I have a large dataset (1 million rows plus) and several GB that changes on a regular basis. It models flow characteristics by relating each entry to its upstream neighbor in a flow network. The basic logic I want in the tool is to use a ID field, search for the related upstream device, and write a number stored in a different column (Num2) of the upstream device entry to the original column. This allows me to determine which "level" of the flow network I am at. Here is a sample of the data:
Here is the code I am using:
import pandas as pd
import numpy as np
# Read the CSV file into a Pandas DataFrame
df = pd.read_csv("L:\\Dev_h\\xxxxx.csv")
#put values into the Number field initially:
df['Num2'] = np.where(df['Num1'] > 0, df['Num1'], df['Num2'])
print(df)
null_num2_rows = df[df["Num2"].isnull()]
# For each row with a null Num2 field, find the row with the same ID and a non-null Num2 field
for row in null_num2_rows.iterrows():
row_index, row_data = row
# Get the Upstream device field from the current row
up_field = row_data["Up"]
# Find the row with the same ID and a non-null Num2 field
matched_row = df.loc[(df["DevNo"] == up_field) & ~df["Num2"].isnull()]

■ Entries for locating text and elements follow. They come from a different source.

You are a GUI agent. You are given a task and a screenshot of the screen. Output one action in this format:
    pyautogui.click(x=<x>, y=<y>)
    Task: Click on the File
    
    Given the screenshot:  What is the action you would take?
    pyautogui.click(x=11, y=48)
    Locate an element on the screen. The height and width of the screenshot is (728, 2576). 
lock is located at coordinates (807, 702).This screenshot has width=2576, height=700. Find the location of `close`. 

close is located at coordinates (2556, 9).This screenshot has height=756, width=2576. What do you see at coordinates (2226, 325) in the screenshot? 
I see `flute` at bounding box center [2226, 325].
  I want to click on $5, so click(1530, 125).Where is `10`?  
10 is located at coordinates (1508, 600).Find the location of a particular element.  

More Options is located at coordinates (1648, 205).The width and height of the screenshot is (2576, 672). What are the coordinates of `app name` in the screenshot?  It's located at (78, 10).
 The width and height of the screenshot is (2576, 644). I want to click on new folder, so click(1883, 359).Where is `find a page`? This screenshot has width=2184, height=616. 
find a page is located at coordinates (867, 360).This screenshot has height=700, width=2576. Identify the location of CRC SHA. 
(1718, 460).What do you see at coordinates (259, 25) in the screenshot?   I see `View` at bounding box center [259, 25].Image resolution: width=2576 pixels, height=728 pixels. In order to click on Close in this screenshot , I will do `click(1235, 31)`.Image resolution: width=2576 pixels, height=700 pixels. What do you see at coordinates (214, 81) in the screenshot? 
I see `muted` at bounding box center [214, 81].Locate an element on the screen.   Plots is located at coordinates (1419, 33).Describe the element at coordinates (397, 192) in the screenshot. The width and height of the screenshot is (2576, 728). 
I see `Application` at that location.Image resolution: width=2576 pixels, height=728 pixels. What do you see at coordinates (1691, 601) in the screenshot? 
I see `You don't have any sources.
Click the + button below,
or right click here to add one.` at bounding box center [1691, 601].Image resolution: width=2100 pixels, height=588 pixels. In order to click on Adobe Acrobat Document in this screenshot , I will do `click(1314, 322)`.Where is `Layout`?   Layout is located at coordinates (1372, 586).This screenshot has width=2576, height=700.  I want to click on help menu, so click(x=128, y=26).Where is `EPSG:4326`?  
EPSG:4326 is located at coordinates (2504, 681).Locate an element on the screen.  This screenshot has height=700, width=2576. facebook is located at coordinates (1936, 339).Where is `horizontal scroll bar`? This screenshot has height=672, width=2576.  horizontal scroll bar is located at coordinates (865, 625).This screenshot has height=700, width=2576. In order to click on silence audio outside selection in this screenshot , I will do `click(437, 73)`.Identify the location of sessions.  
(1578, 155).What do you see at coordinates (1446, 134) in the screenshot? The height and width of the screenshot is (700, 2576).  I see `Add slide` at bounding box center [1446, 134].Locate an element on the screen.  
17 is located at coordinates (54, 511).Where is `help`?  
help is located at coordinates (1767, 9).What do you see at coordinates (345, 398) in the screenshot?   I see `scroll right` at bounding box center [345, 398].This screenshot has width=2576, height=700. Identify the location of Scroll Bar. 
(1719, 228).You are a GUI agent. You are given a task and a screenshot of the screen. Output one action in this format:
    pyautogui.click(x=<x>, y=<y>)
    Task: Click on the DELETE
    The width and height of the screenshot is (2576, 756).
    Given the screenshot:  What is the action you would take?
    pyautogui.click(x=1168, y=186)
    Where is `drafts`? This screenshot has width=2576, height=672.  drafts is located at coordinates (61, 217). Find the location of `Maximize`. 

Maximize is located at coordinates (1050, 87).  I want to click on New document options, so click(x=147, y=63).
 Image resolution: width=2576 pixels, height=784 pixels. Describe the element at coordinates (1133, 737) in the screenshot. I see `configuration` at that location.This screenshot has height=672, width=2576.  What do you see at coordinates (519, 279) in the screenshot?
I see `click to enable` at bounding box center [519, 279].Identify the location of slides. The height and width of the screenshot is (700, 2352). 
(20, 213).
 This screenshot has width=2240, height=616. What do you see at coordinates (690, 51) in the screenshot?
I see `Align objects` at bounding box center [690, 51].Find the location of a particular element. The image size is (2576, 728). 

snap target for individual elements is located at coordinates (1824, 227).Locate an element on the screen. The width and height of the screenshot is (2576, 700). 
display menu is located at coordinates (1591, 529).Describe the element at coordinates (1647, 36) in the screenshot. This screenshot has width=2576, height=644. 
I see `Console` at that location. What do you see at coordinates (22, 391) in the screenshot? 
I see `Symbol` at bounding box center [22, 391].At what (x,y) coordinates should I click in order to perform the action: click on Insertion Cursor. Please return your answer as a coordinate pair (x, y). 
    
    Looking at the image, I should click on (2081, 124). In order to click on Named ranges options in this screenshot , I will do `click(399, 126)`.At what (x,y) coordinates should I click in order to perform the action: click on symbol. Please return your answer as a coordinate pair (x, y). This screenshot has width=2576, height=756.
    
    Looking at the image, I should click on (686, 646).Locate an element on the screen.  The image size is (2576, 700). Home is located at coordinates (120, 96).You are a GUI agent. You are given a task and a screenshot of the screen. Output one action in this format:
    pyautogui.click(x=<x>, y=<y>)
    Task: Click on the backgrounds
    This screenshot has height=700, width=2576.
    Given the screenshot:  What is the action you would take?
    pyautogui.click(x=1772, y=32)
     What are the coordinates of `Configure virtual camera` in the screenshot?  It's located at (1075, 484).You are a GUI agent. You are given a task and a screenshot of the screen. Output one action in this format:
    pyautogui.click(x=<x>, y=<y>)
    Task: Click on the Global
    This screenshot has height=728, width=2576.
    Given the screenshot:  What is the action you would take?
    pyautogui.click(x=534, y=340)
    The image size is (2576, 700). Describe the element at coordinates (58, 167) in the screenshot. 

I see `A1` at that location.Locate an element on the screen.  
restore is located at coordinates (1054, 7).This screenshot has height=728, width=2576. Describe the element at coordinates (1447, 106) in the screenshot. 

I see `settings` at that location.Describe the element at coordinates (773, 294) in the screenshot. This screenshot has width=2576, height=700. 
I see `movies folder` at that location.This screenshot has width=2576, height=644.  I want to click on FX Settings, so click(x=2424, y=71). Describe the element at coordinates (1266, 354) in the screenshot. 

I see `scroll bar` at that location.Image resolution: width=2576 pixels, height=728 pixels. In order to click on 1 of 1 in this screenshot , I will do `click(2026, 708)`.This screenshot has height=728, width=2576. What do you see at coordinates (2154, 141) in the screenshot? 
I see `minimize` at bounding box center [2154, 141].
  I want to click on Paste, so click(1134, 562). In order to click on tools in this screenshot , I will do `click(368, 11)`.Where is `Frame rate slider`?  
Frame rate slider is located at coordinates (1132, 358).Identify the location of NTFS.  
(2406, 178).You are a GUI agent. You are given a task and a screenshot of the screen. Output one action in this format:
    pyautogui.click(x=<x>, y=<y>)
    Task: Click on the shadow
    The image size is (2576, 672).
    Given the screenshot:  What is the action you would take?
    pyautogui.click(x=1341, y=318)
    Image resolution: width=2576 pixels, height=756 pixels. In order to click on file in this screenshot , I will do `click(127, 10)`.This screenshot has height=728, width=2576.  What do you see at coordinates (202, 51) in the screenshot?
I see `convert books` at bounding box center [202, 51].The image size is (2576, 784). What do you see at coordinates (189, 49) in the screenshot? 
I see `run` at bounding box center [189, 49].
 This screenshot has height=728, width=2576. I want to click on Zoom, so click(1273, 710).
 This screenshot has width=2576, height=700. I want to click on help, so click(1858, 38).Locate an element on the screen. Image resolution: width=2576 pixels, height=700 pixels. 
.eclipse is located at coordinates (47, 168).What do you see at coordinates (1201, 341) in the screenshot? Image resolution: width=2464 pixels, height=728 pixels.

# Set the Num2 field of the current row with the Num2 field of the matched row
df.at[row_index, "Num2"] = matched_row["Num2"].iloc[0]
print(df)
# Save the DataFrame to an excel
df.to_excel("L:\\ROAD ROUTING\\xxxxx.xlsx")
This seems to work fine as an approach for a very small file; here is an example of the output.
DevNo,Up,Down,Num1,Num2
F1 S1 1 1
F2 S1 S2 2 2
F3 S4 S6 3 3
F4 S8 4 4
S1 F1 F2 1
S2 F2 S4 2
S3 F2 S5 2
S4 S2 F3 2
S5 S3 T1 2
S6 F3 S6 3
S7 S6 S8 3
S8 S7 F4 3
However, it scales terribly on a large dataset, maxing out my memory. I am very new to python so I don't really know how to update my logic to accommodate such a large dataset. Loading chunks in pandas doesn't work because of the potential for matching values to not be located in the same chunk as the search row.
How should I update to better handle a large dataset?